Interviews can be one of the hardest hurdles to overcome in the job search process. In fact, some interviews can be intimidating for jobseekers, particularly where you have a panel of two, three or more interviewers looking on at you from the other side of the table.
But one of the hardest parts of the interview is that end part where the interviewer throws the ball in your court and asks, “So, do you have any questions for me?”
To remain silent at this point could literally cost you the job so you have to be ready and prepared with one question you can ask (although aim for much more than one – three’s a good number).
Questions give you a real chance to shine as a candidate and set yourself apart from the competition.
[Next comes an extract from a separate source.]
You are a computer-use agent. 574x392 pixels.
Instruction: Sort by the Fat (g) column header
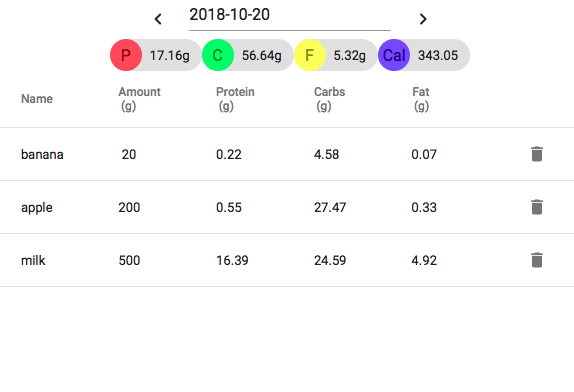421,99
They demonstrate your interest in the job and the organisation; they allow you to engage in further conversation with the interviewer and thus build rapport, and, depending on the quality of your questions, they give the interviewer further insight into the depth of your knowledge and your level of intelligence concerning the field.
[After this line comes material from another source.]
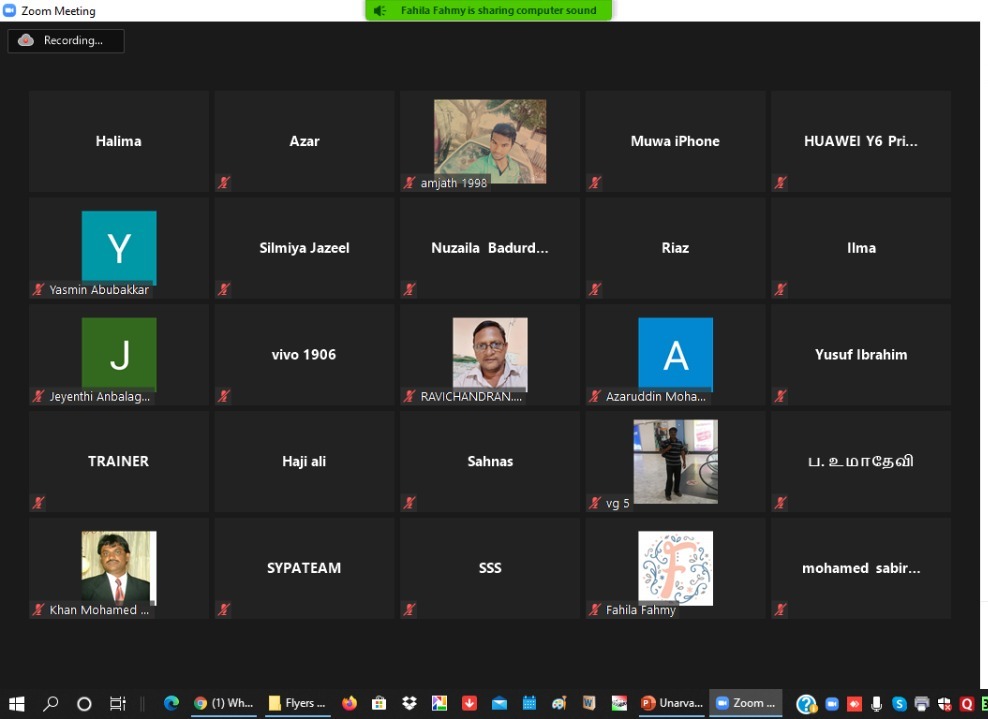Switch to the Flyers folder taskbar item

(x=297, y=703)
Essentially your questions help the interviewer make the final assessment on how suitable you are for the role and whether or not you would be a good fit for the organisation.
The number one question
Now many books, career advisers and internet sites will give you a whole range of questions to ask at this point, from “Tell me more about your company” to “How soon can I start?”, but this week I heard a jobseeker ask a fantastic question at an interview – in fact, this question may well be the number one question to ask in your job interview before you part ways with the interviewer.
The young man who used this question was successful in not just landing the job at hand, but also bagging with it a £5.5k pay increase from his previous salary. His question was simple but potent – it allowed him to demonstrate his interest in the job and his eagerness to please, but most of all, it obligated his interviewers to give him an on-the-spot assessment of his performance which would be invaluable feedback moving forward, had he been unsuccessful in this role.
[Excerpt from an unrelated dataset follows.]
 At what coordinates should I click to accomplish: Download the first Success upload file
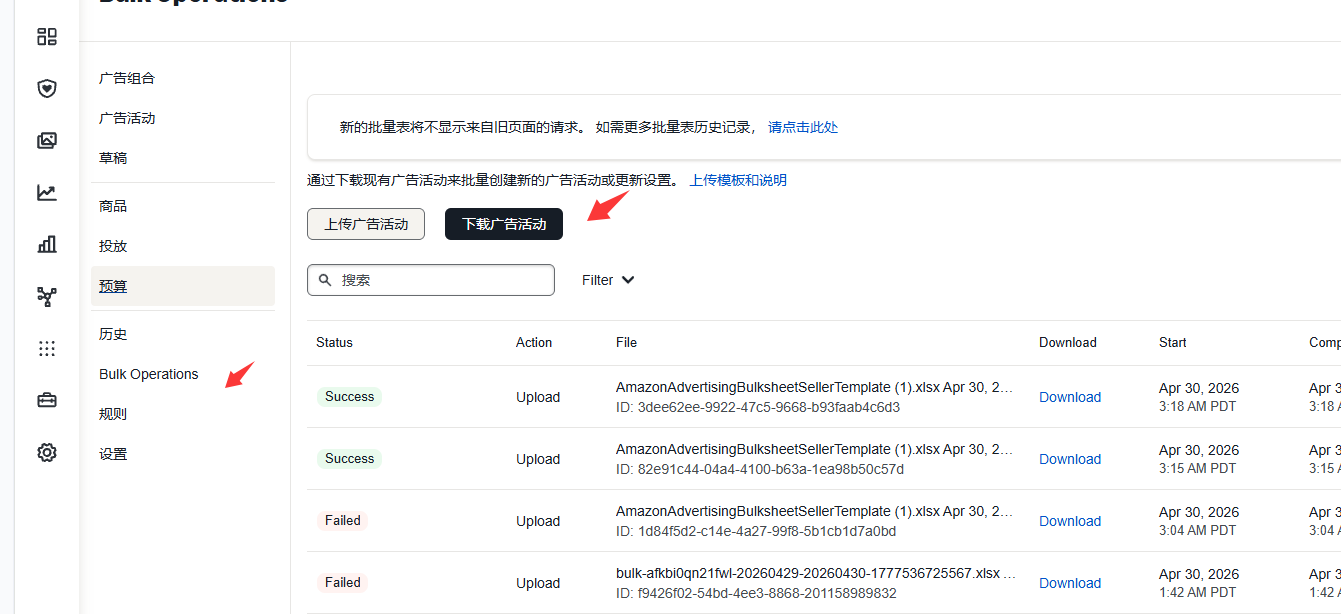point(1070,397)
Here’s the question he asked:
“Based on my CV and what you have learnt of me so far in this interview, is there anything in my background that may cause you to feel that I’m not suitable for this job in any way?”
This question can also be asked in several ways, including: “Do you have any concerns that I need to clear up in order to be the top candidate?” or “Do you have any questions or concerns about my ability to perform this job?”
At this point the young man received great feedback from all three interviewers about his abilities, with no objections at all raised about his suitability for the role. Sure enough, the phone call came that same afternoon to confirm he had the job.
Why did this question work?
Many jobseekers shy away from using this question because they feel that it works against them – “Surely, you shouldn’t be asking your potential employer to tell you what’s wrong with you, should you?”
As anyone in sales can tell you, inviting objections is a good thing because objections usually occur when a prospect is close to being “sold to”; in fact, you could say that objections are the final line of defence in a sales transaction. In the same way, asking your interviewer to raise their objections or concerns about you not only portrays the admirable trait of confidence on your part, it also gives you a chance to address these objections directly by pointing out some relevant skill, experience or strength you may have that may not have been discussed at any other point in the interview.
On the other hand, you may find there are no objections or concerns at all which can be a good indication that you’re a strong candidate for the role. Either way, you won’t know unless you ask so go right ahead and take the risk to ask this question at your next interview – maybe you too will walk away with the job and a pay rise!